START INFORMATION SHOWN

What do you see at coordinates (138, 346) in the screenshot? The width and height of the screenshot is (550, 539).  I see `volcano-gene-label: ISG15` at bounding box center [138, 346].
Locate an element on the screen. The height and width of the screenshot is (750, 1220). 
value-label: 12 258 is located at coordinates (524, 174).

END INFORMATION SHOWN
START INFORMATION SHOWN

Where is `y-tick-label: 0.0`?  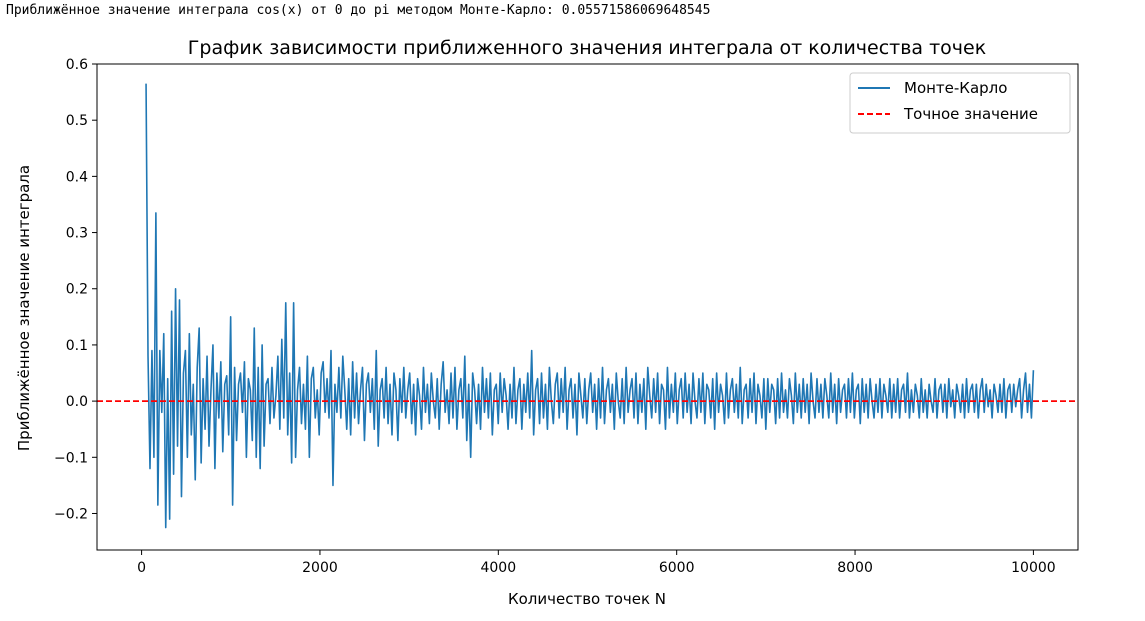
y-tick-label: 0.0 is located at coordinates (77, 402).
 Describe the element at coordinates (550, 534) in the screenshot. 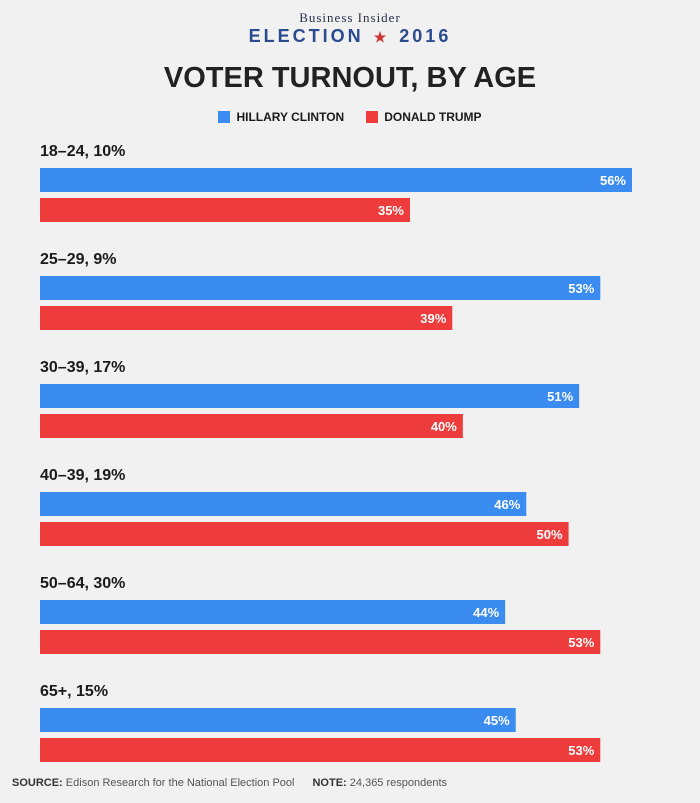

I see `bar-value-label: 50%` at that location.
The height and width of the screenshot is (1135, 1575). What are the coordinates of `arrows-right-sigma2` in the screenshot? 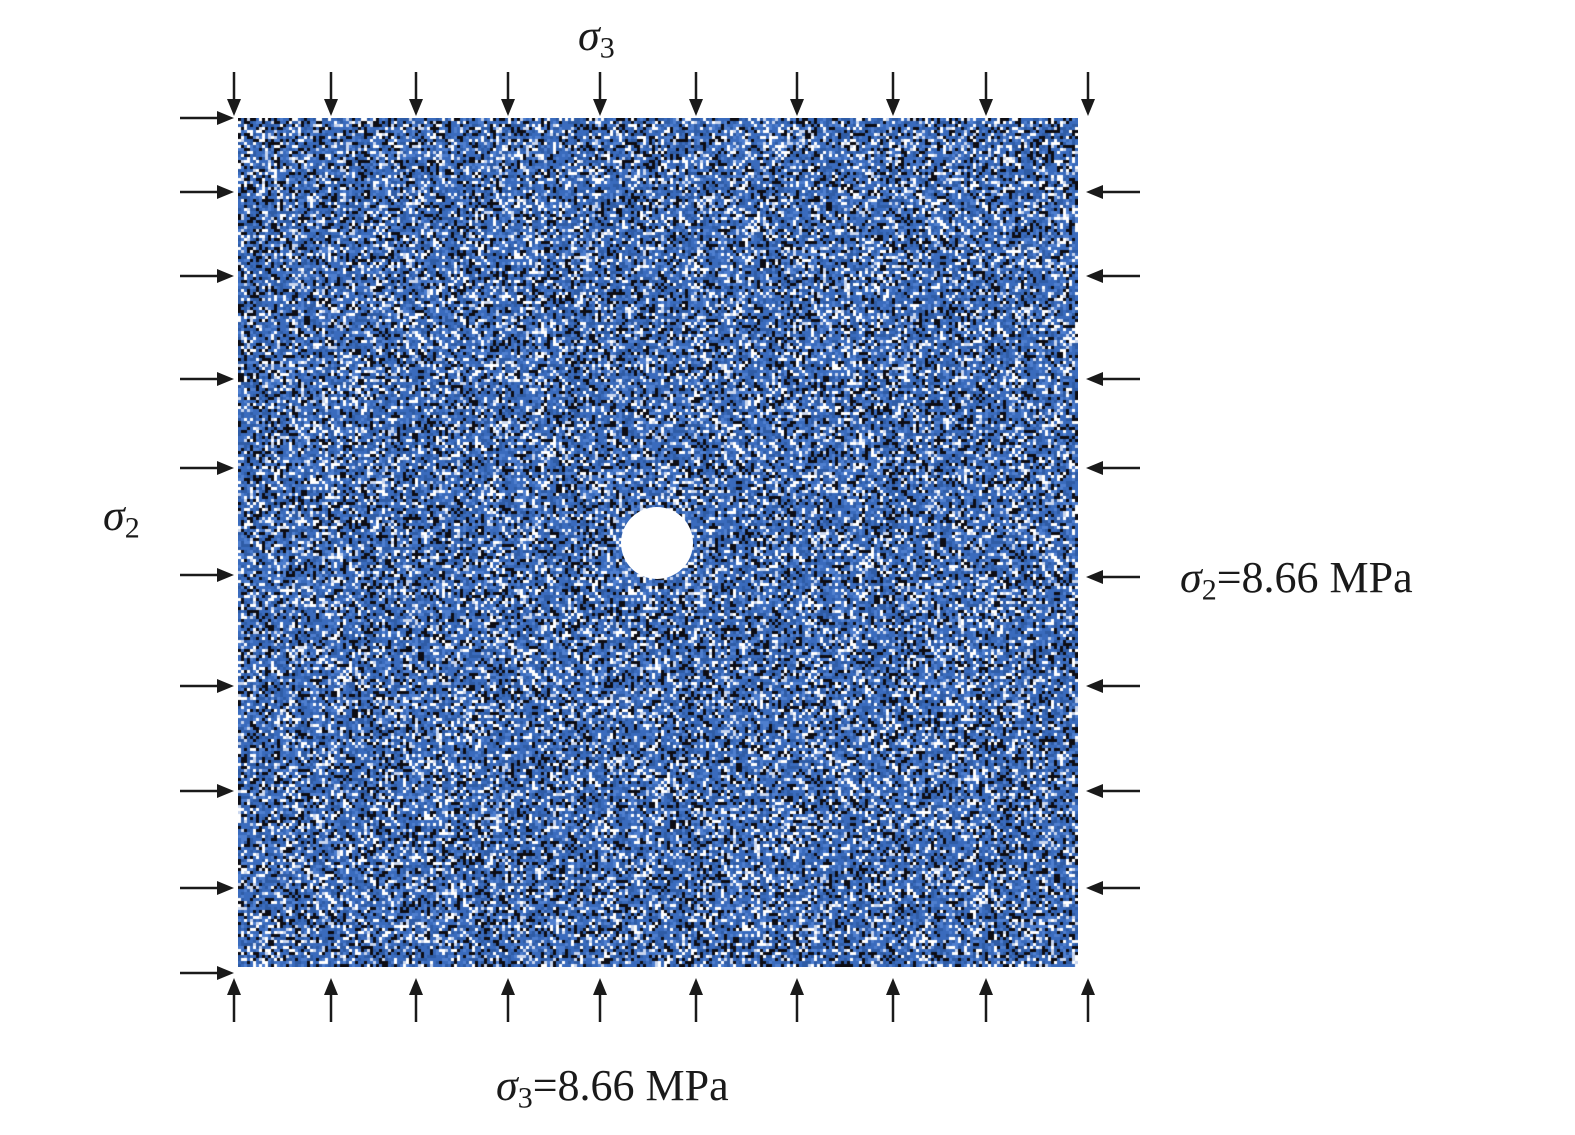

END INFORMATION SHOWN

HOW TO COMPLETE THIS TASK:
Extract verbatim the stretch of entries from the line containing "What do you" through the line containing "value-label: 12 258", including both of those lines.

ANSWER SPACE:
What do you see at coordinates (138, 346) in the screenshot? The width and height of the screenshot is (550, 539).  I see `volcano-gene-label: ISG15` at bounding box center [138, 346].
Locate an element on the screen. The height and width of the screenshot is (750, 1220). 
value-label: 12 258 is located at coordinates (524, 174).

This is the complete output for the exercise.